Automotive industry Unites to Drive Transformation Beyond Compliance
The event also provided an opportunity for Neale Hill and Mikel Mabasa, in their respective roles of president and CEO of naamsa, to congratulate BMW on their 50th anniversary in South Africa.

By Austin Gamble

naamsa | The Automotive Business Council, in an inspired move, has in 2023 partnered with strategic partners in a nationwide series of thought leadership dialogues, under the banner of DRIVERS OF CHANGE

In April, WesBank, RMB and FNB sponsored a thought leadership roundtable on the key challenges and potential benefits around the transition to New Energy Vehicles (NEVs), and on 26 June Old Mutual stepped up to the plate to sponsor a discussion around transformation beyond compliance. The event was held at The Venue, Melrose Arch, and was designed to explore how the industry can meaningfully collaborate with other role players to progressively accelerate meaningful transformation that would support the industry’s important role it plays in the local economic landscape.
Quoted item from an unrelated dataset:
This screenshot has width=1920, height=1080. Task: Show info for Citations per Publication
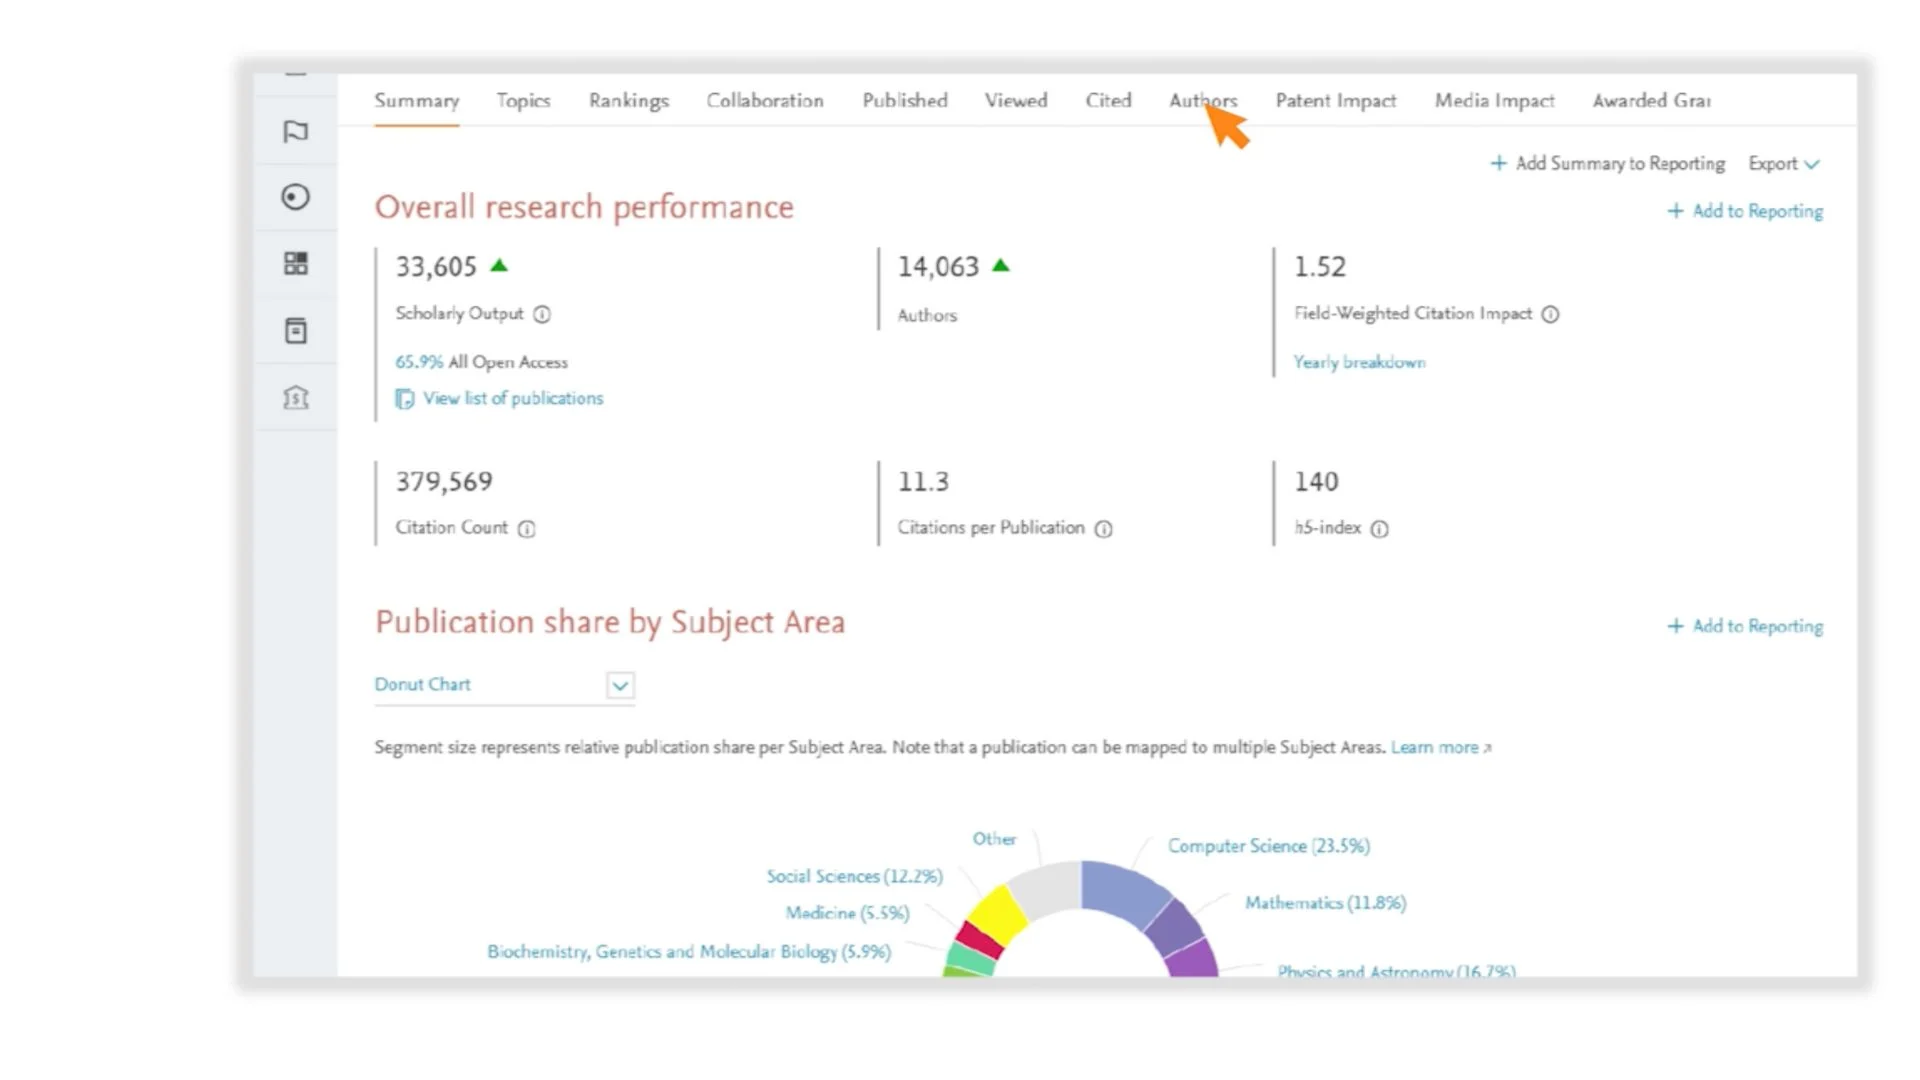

The key driver for growth is the South African Automotive Masterplan 2035 [SAAM35], which aims to increase local content in locally manufactured vehicles to 60%, widen and deepen value addition within the sector, and double employment opportunities within the auto value chain. And the subject up for debate on 26 June was another key strategic objective of the SAAM35; i.e. industry-wide transformation, leading to employment equity at all levels, and the increase the involvement of black-owned entities in the entire value chain. Skills development goes hand in hand with this goal, and this will require an enormous effort, and co-ordinated partnership between government and private enterprise. This was acknowledged by Peter van Binsbergen, CEO of BMW Group South Africa and chairperson of the Executive Oversight Committee Workstream on Transformation, and he clarified that “the industry has set ambitious targets to improve compliance levels and accelerate transformation efforts and all the seven OEMs have achieved Level 3 or better compliance requirements. However, supplier transformation is still a challenge, with 38 multinational suppliers in the approval phase of an Equity Equivalent Investment Programme [EEIP] through the Automotive Industry Transformation Fund [AITF] facilitated for approval by the Department of Trade, Industry and Competition. OEMs will continue to support their suppliers to enhance compliance and promote transformation.”

The three crucial themes which were debated were the aforesaid skills development, financial inclusiveness and mobility for the poor, plus localisation and the development of new black industrialists. Many interesting solutions were put forward, but the crux of the matter is that it is no longer time for South Africa to play catch up with the rest of the world, but rather to leapfrog from laggard to leader.